- _TASK PROMPT_
Skip every picture. Print each line from the one containing "The image size" through the end of the records below, word for word.

- _LISTED RECORDS_
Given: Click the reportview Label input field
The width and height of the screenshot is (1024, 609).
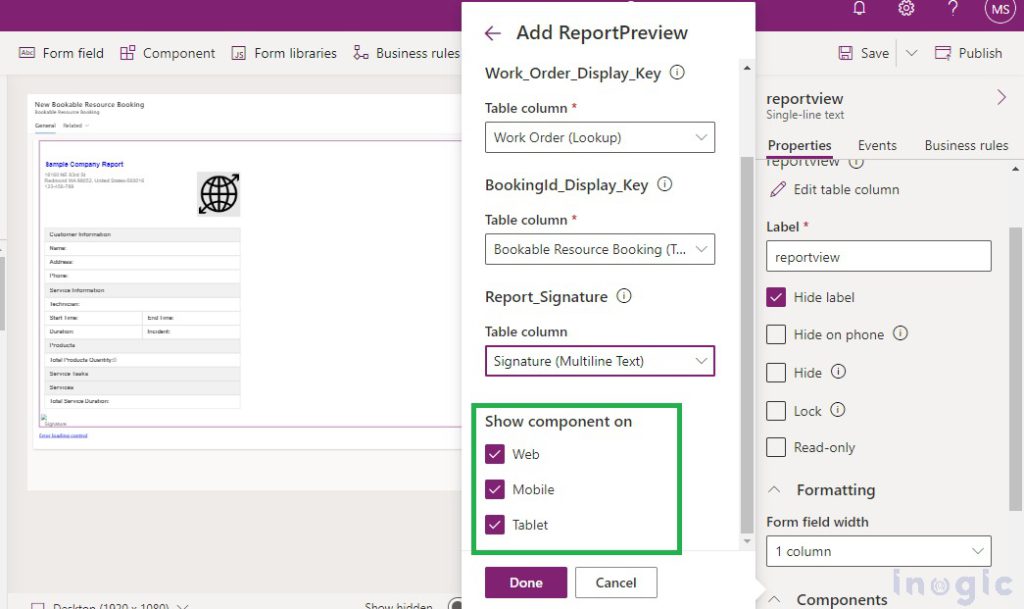Looking at the screenshot, I should pyautogui.click(x=877, y=256).
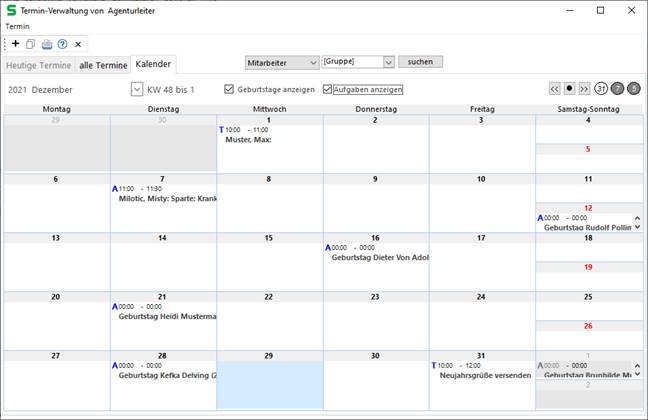Image resolution: width=648 pixels, height=420 pixels.
Task: Switch to month view 31 icon
Action: coord(601,89)
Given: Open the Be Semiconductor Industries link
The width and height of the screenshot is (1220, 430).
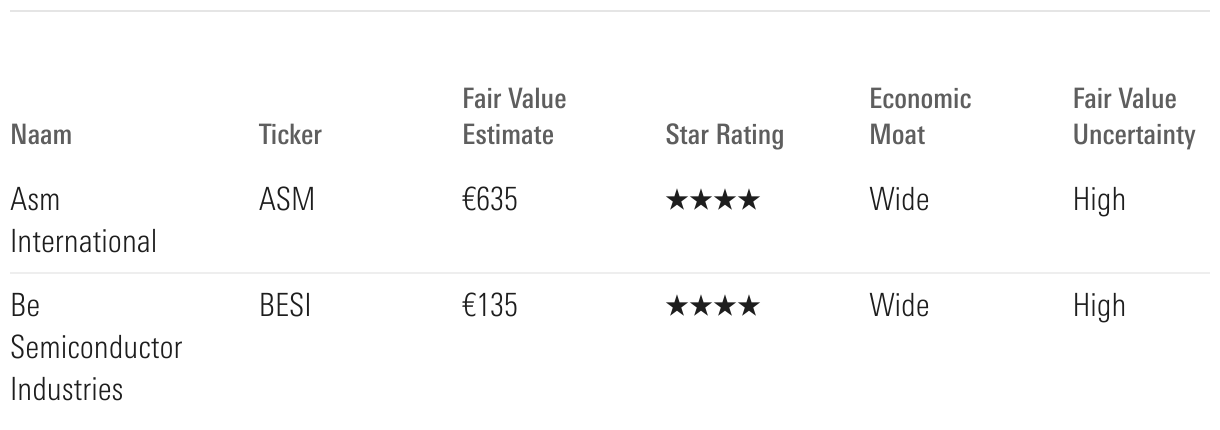Looking at the screenshot, I should point(96,347).
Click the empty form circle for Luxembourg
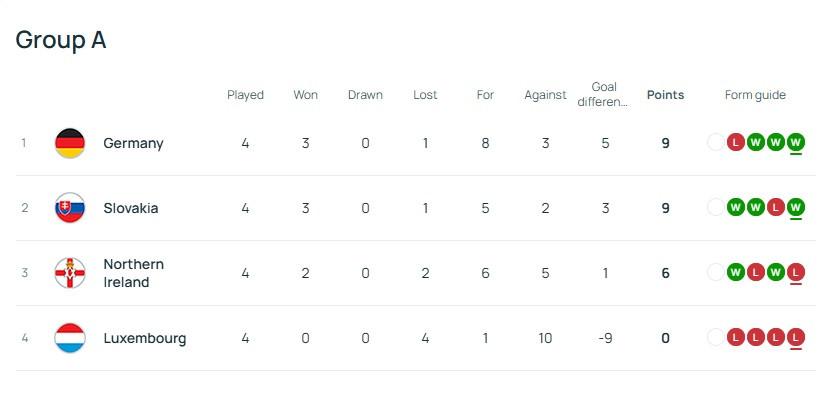Viewport: 830px width, 402px height. (x=716, y=337)
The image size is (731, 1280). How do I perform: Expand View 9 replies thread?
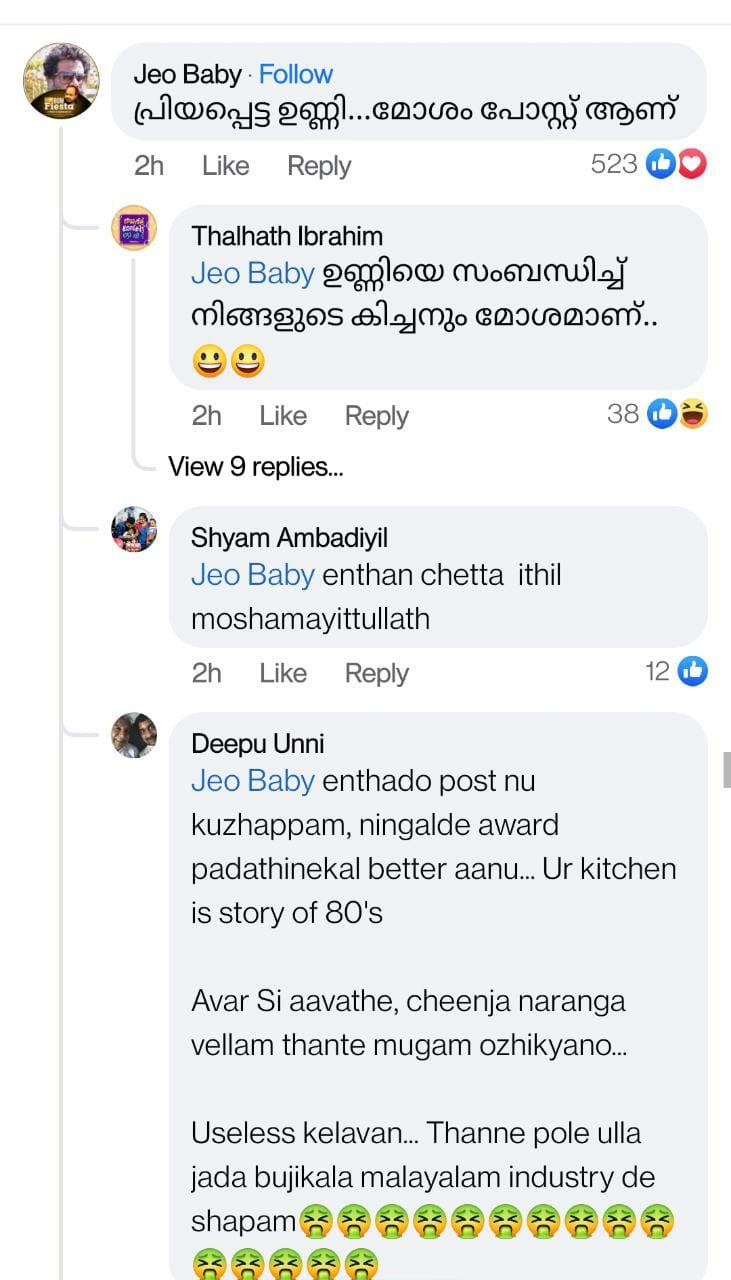(x=255, y=466)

- _RESPONSE AREA_
The image size is (731, 1280). How do I perform: Expand View 9 replies thread?
(x=255, y=466)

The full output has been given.